Note
Go to the end to download the full example code. or to run this example in your browser via Binder
Attention-Feature Module (AFModule)
This example demonstrates the Attention-Feature Module (AFModule), which recalibrates feature maps by explicitly modeling interdependencies between channel state information and input features.
The AFModule allows the same model to be used during training and testing across channels with different signal-to-noise ratios without significant performance degradation. It is particularly useful in wireless communication scenarios where channel conditions vary.

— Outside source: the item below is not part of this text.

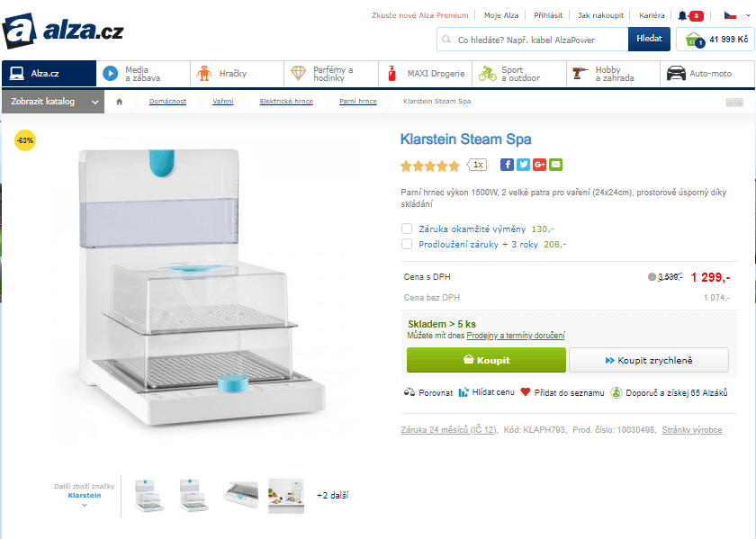Share product by email icon
The image size is (756, 539).
pos(556,165)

import matplotlib.pyplot as plt
import numpy as np
import torch
import torch.nn as nn
from kaira.channels import AWGNChannel
from kaira.models.base import BaseModel
from kaira.models.components import AFModule
# Set random seed for reproducibility
torch.manual_seed(42)
np.random.seed(42)
Introduction to AFModule
The AFModule is designed to adapt neural network behavior based on channel state information (CSI). It was introduced in [Xu et al., 2021] to help models perform consistently across varying channel conditions. This is especially important for wireless communication systems operating in dynamic environments.
Basic structure of the AFModule: 1. It takes two inputs: feature maps and channel state information 2. It calculates an attention mask based on these inputs 3. The mask is applied to the original feature maps to recalibrate them
Let’s create a simple AFModule and explore its behavior:
# Define parameters
batch_size = 8
N = 64 # Number of feature channels
csi_length = 1 # Length of channel state information
# Create an AFModule
af_module = AFModule(N=N, csi_length=csi_length)
print(f"AFModule structure:\n{af_module}")
AFModule structure:
AFModule(
(layers): Sequential(
(0): Linear(in_features=65, out_features=64, bias=True)
(1): LeakyReLU(negative_slope=0.01)
(2): Linear(in_features=64, out_features=64, bias=True)
(3): Sigmoid()
)
)
Basic Usage with 2D Tensor Input
Let’s first examine how the AFModule works with 2D tensor inputs, which represents the simplest use case.
# Create a 2D input tensor (batch_size, N)
input_2d = torch.randn(batch_size, N)
print(f"Input shape (2D): {input_2d.shape}")
# Create channel state information (CSI) - varies between 0 and 1 for this example
# In practice, this could be SNR values or other channel quality indicators
csi_values = torch.linspace(0.1, 0.9, batch_size).unsqueeze(1) # Shape: (batch_size, 1)
print(f"CSI values: {csi_values.squeeze().numpy().round(2)}")
# Apply the AFModule
output_2d = af_module(input_2d, csi_values)
print(f"Output shape (2D): {output_2d.shape}")
Input shape (2D): torch.Size([8, 64])
CSI values: [0.1 0.21 0.33 0.44 0.56 0.67 0.79 0.9 ]
Output shape (2D): torch.Size([8, 64])
Visualizing the Effect of AFModule on 2D Data
Let’s visualize how different CSI values affect the features
# Create a heatmap visualization function
def visualize_features(input_tensor, output_tensor, csi_values, title):
"""Visualize input and output features along with CSI values."""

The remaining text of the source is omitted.